Pigmentary retinal dystrophy associated with pigmentary glaucoma

• Published in: Graefe's archive for clinical and experimental ophthalmology Vol. 227; no. 4; p. 335
• Main Authors: Piccolino, F C, Calabria, G, Polizzi, A, Fioretto, M
• Format: Journal Article
• Language: English
• Published: Germany 01.01.1989
• Subjects: Adult; Fundus Oculi; Glaucoma, Open-Angle - complications; Humans; Intraocular Pressure; Laser Therapy; Male; Neovascularization, Pathologic - complications; Pigment Epithelium of Eye - pathology; Retina - blood supply; Retinal Degeneration - complications; Retinal Detachment - complications; Retinal Detachment - surgery; Visual Acuity; Visual Field Tests
• ISSN: 0721-832X
• DOI: 10.1007/BF02169408

Two young brothers were bilaterally affected by pigmentary glaucoma and extensive symmetrical changes of the retinal pigment epithelium (RPE).
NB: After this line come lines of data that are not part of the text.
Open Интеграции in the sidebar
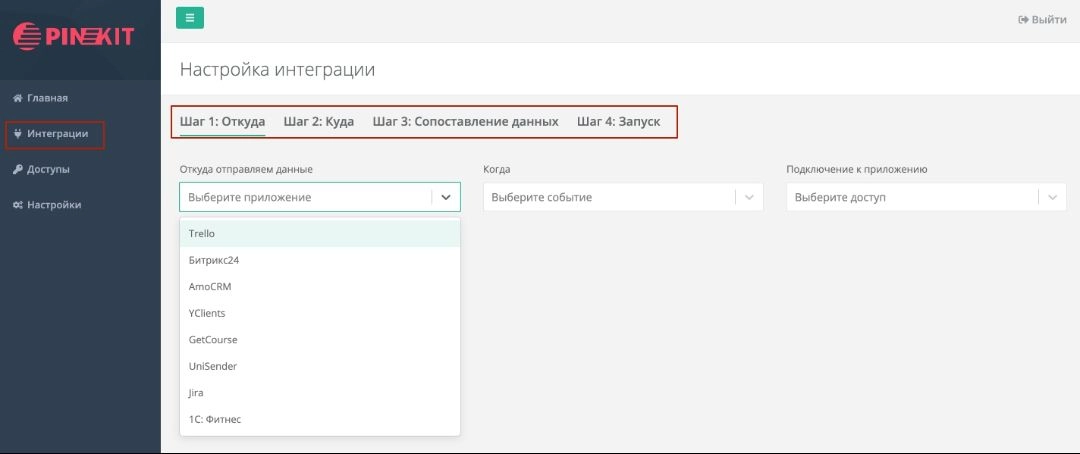Image resolution: width=1080 pixels, height=454 pixels. coord(57,134)
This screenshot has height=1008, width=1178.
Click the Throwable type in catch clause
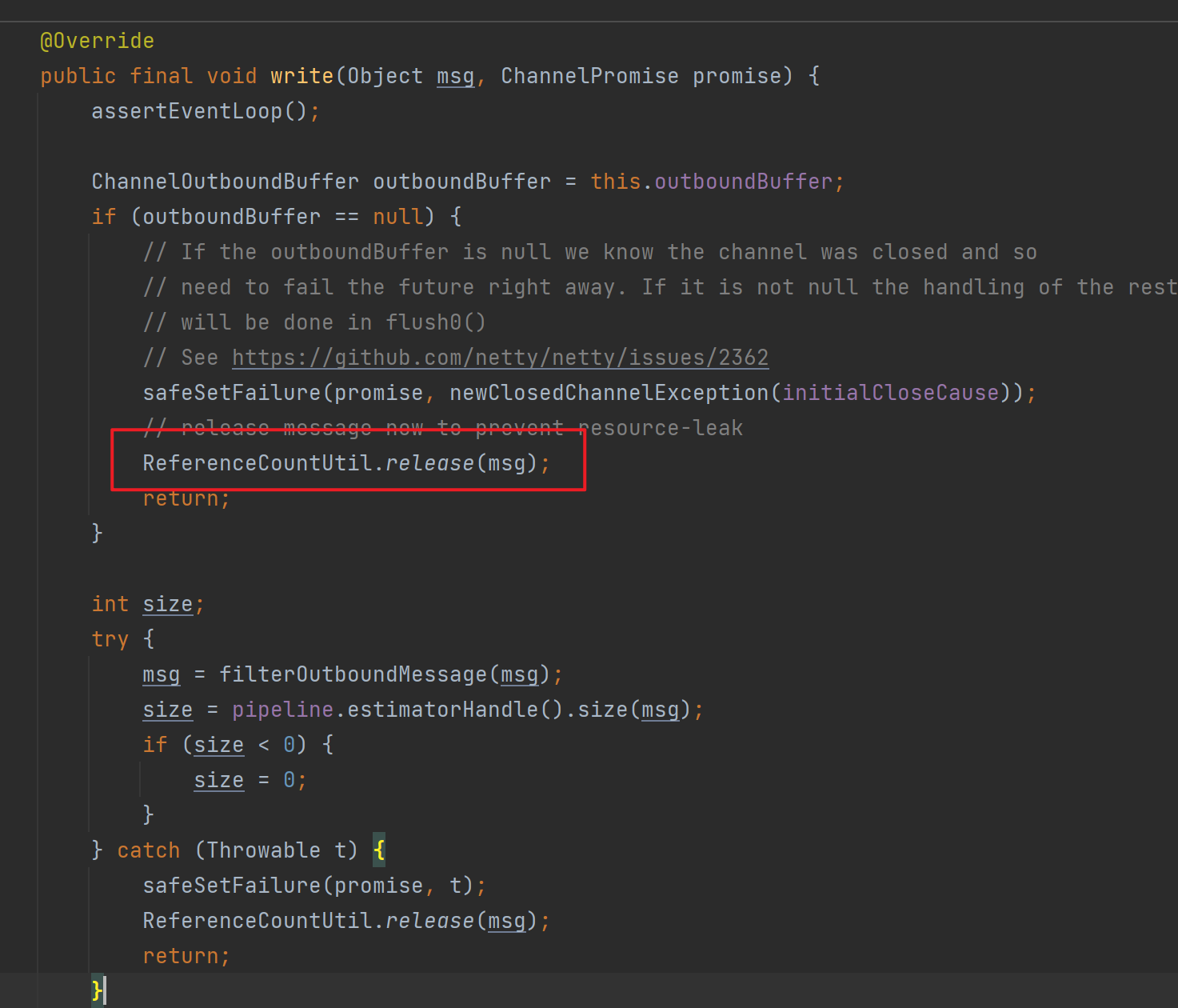click(x=263, y=850)
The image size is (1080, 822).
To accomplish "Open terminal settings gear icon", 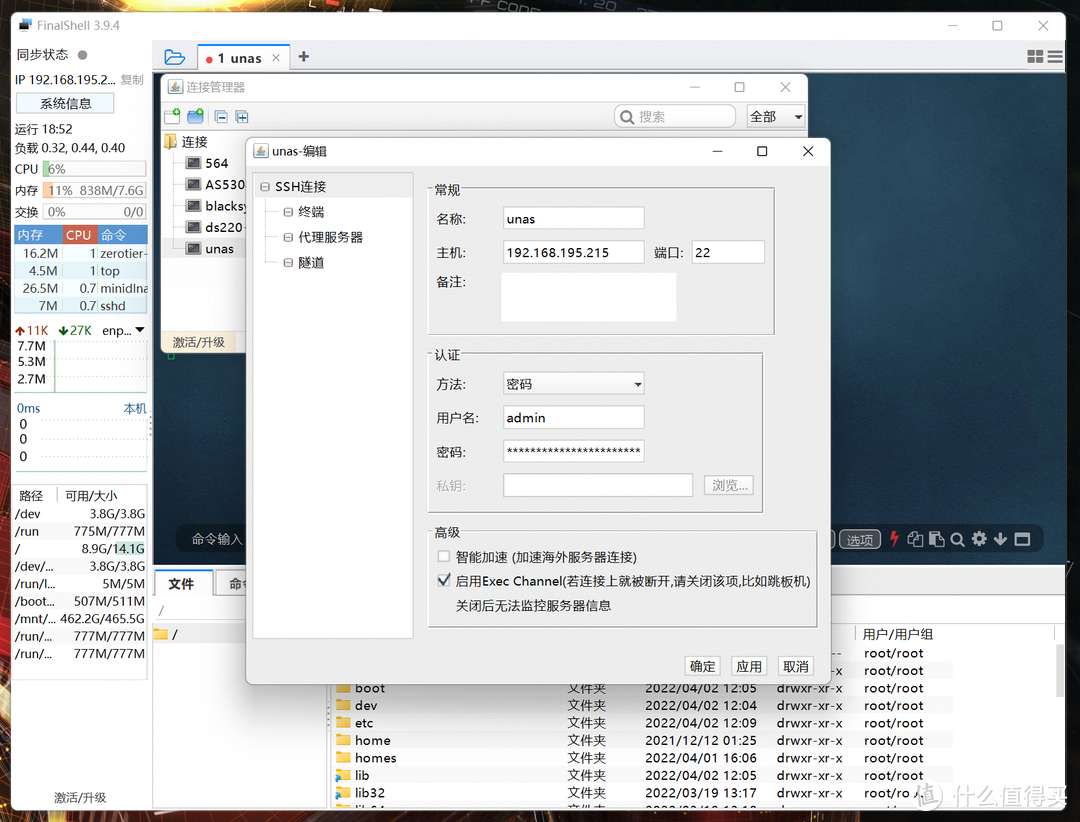I will click(x=979, y=539).
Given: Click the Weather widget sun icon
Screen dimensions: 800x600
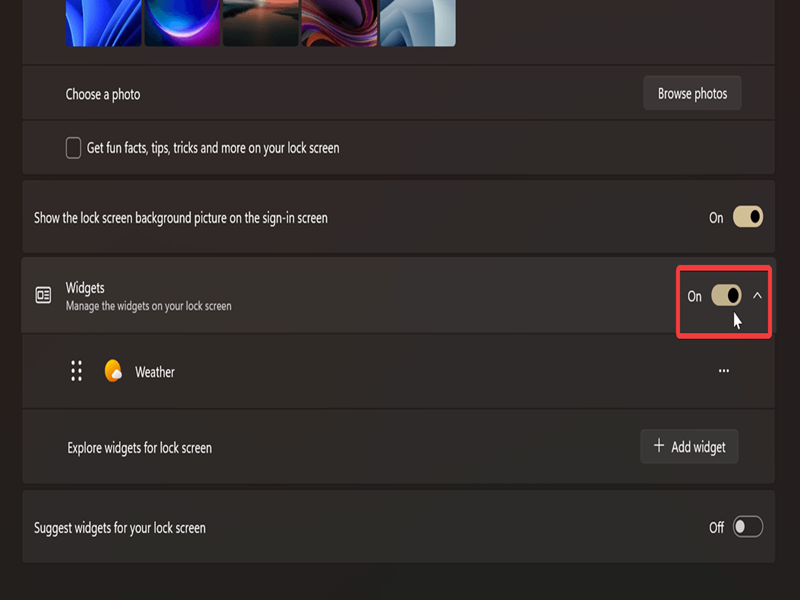Looking at the screenshot, I should (x=114, y=372).
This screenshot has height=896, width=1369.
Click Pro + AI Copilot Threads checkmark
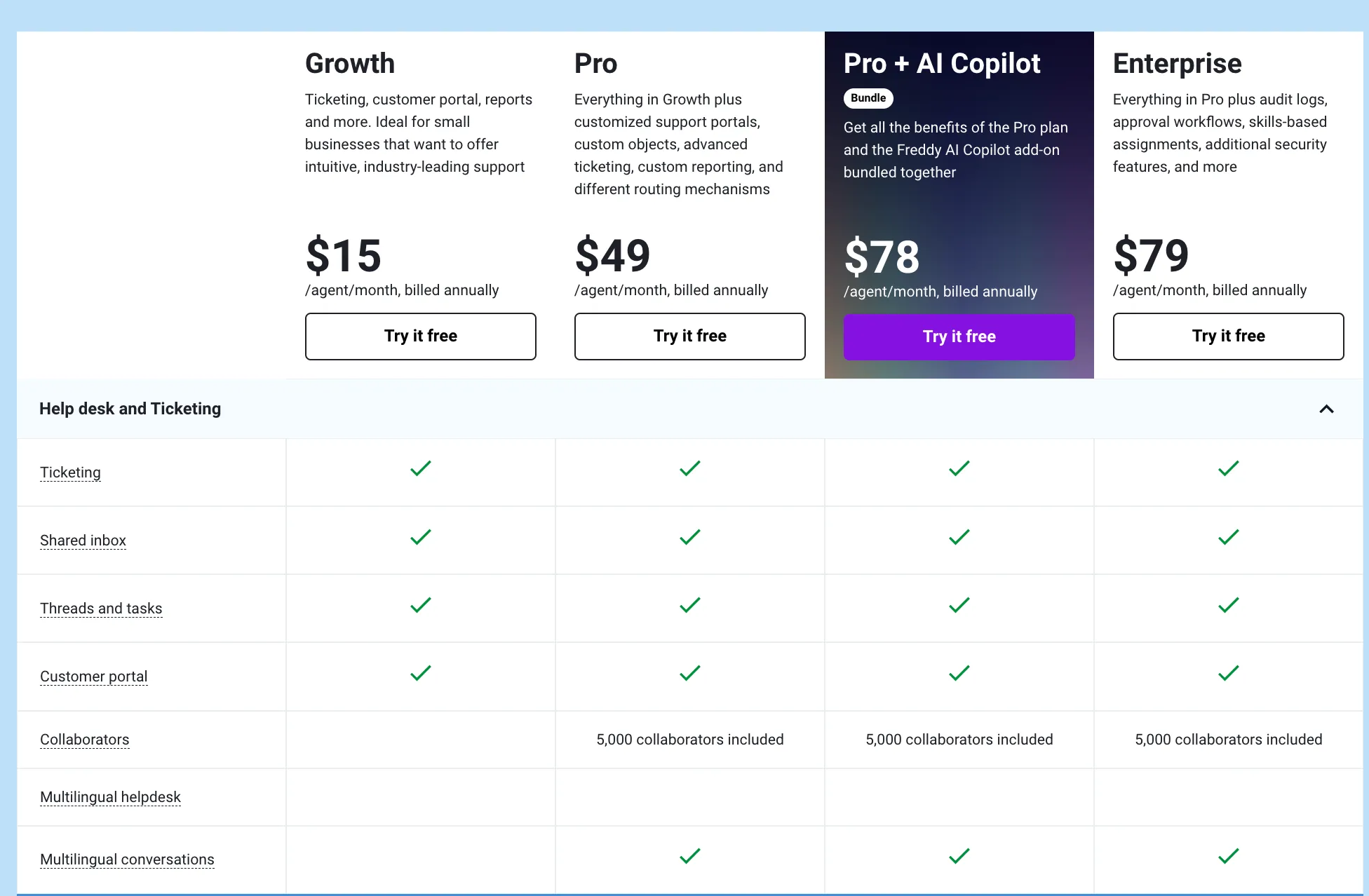[959, 606]
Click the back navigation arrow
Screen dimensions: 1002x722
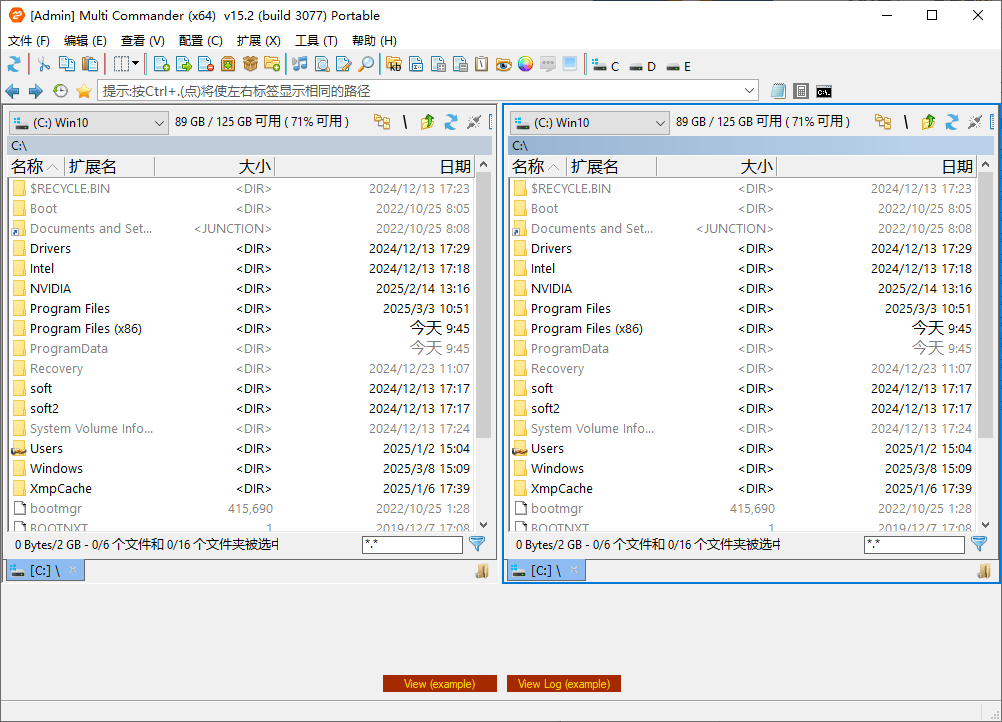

Fundus changes consisted in widespread salt-and-pepper RPE mottling and pigment clumping, sparing only the peripapillary and foveal areas. During the course of 4 years, one of the two patients suffered multiple, recurrent, exudative and hemorrhagic detachments of the RPE that involved the midperiphery and posterior pole. No exudative lesions appeared in the brother. The medical history and systemic laboratory tests were noncontributory in both patients. The ERG was normal and the EOG subnormal. Dark adaptation was delayed and showed an elevation of the scotopic threshold. These cases seem to support the hypothesis that the RPE is also involved in the pigmentary dispersion syndrome. An inherited defect could affect the pigment epithelium in both the anterior and posterior segments of the eye. The multifocal subretinal exudative pattern that occurred in one of our patients has not been previously observed in hereditary disorders of the RPE.